> [TRECHO FORNECIDO]:
==*==

Devemos evitar na pregação pública, para um público que não teve nenhum, ou muito pouco, contato com os devotos, tópicos que sejam excludentes, isto é, que enfatizam uma grande distancia entre os karmis e devotos. Muito melhor é buscar temas que nos unem, e não que nos afastem. Se uma pessoa toma uma atitude defensiva no primeiro contato com os devotos, dificilmente mudará sua posição. Como se diz: “A primeira impressão é a que fica”.

Participei, a um par de anos atrás, de um congresso inter-religioso a nível mundial. Nesse congresso tomei parte de um workshop sob o tema “Construindo a Paz”. O facilitador era uma pessoa com muita experiência em conflitos e guerras por todo o planeta. Em certa altura de nosso workshop ele propôs que escrevêssemos uma lista de coisas que existem dentro de nossa religião que excluem as pessoas de fora. Nosso grupo era muito eclético: tinha pessoas de umas dez nacionalidades diferentes— asiáticos, europeus, africanos, etc.— cada um praticamente de uma religião diferente. Depois disso reunimo-nos em pequenos grupos para discutir nossas diferenças e achar pontos em comum. A conclusão que se chega é que ao enfatizar as diferenças, o germe da discórdia e da desconfiança estará sempre presente.

==*==

> [LISTAGEM EXIBIDA]:
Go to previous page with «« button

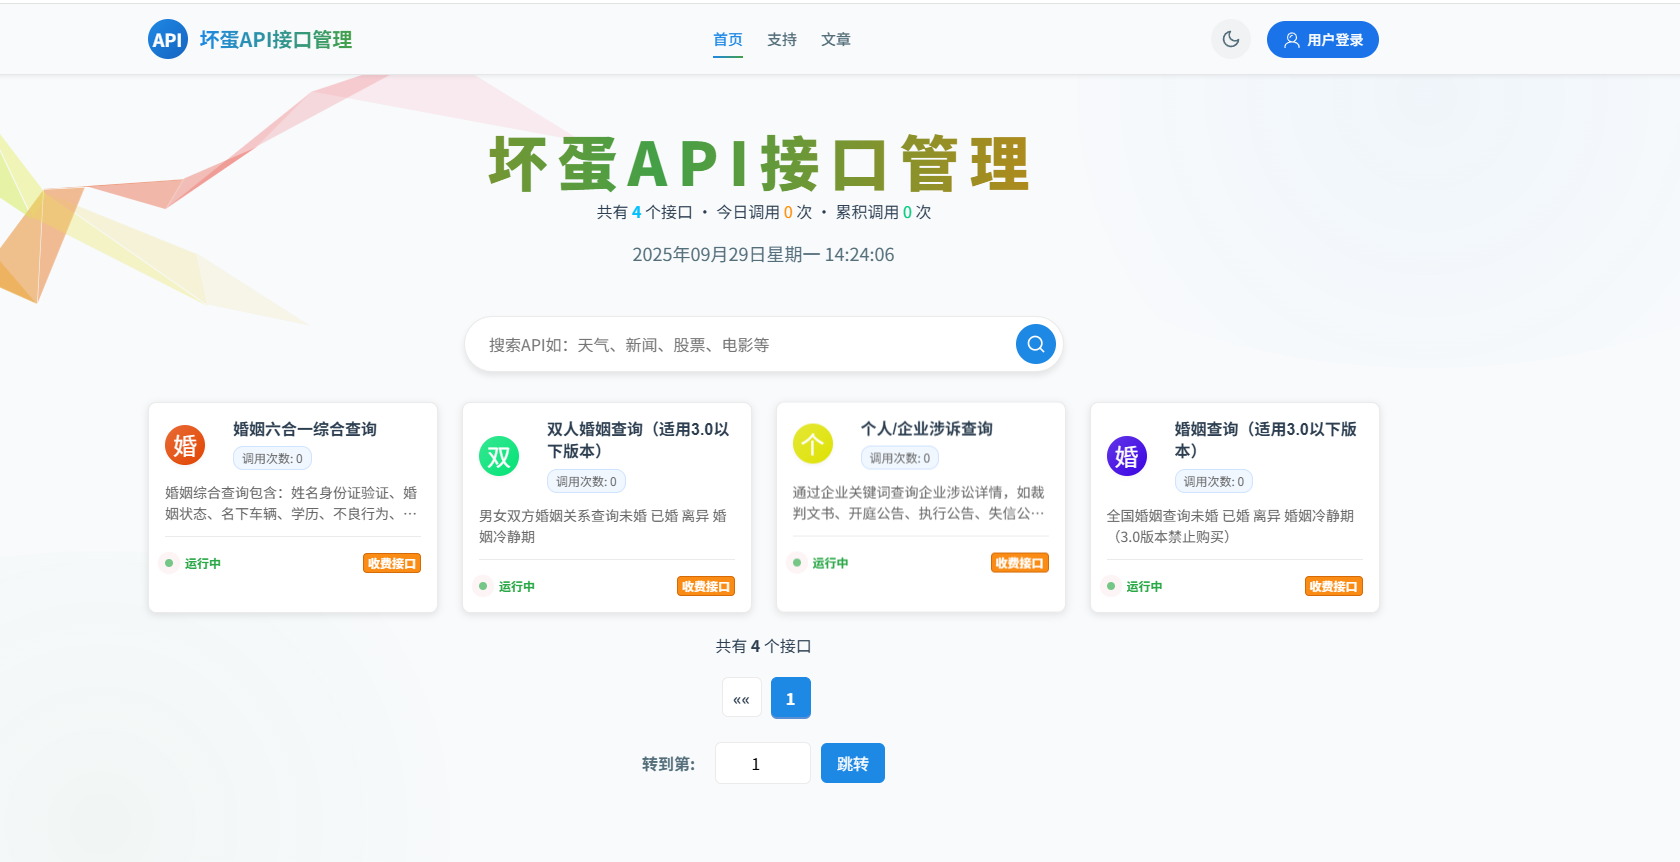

==*==

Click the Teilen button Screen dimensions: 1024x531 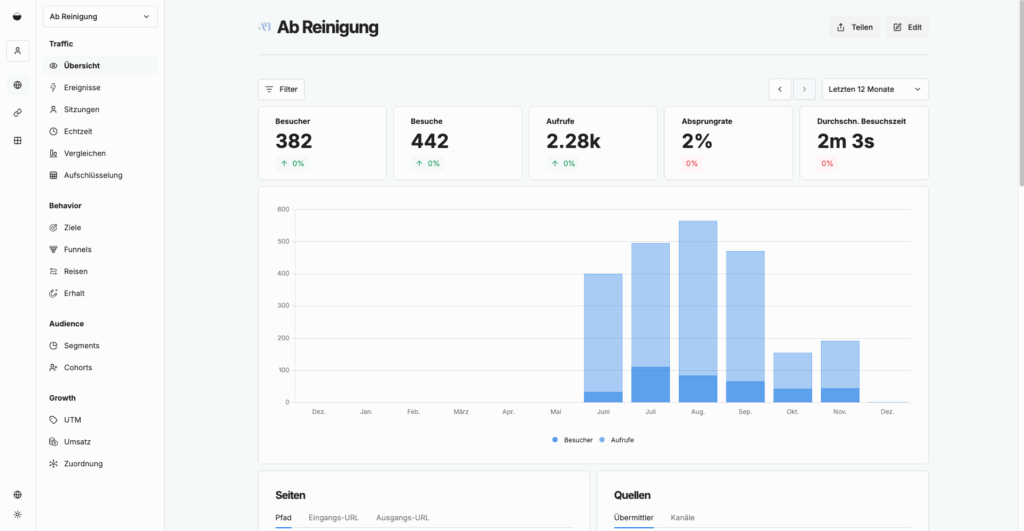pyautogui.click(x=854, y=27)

==*==

> [TAREFAS]:
A. Segundo o trecho sobre pregação pública, qual era o tema do workshop realizado no congresso inter-religioso?
B. Liste os grupos de nacionalidades que o trecho sobre pregação pública cita como exemplos da composição do grupo do workshop.
C. Reescreva o trecho sobre pregação pública desde "Participei, a um" até "estará sempre presente.", inclusive, trocando "workshop" por "oficina".

> [RESPOSTAS POR TAREFA]:
A. “Construindo a Paz”.

B. Asiáticos, europeus e africanos.

C.
Participei, a um par de anos atrás, de um congresso inter-religioso a nível mundial. Nesse congresso tomei parte de um oficina sob o tema “Construindo a Paz”. O facilitador era uma pessoa com muita experiência em conflitos e guerras por todo o planeta. Em certa altura de nosso oficina ele propôs que escrevêssemos uma lista de coisas que existem dentro de nossa religião que excluem as pessoas de fora. Nosso grupo era muito eclético: tinha pessoas de umas dez nacionalidades diferentes— asiáticos, europeus, africanos, etc.— cada um praticamente de uma religião diferente. Depois disso reunimo-nos em pequenos grupos para discutir nossas diferenças e achar pontos em comum. A conclusão que se chega é que ao enfatizar as diferenças, o germe da discórdia e da desconfiança estará sempre presente.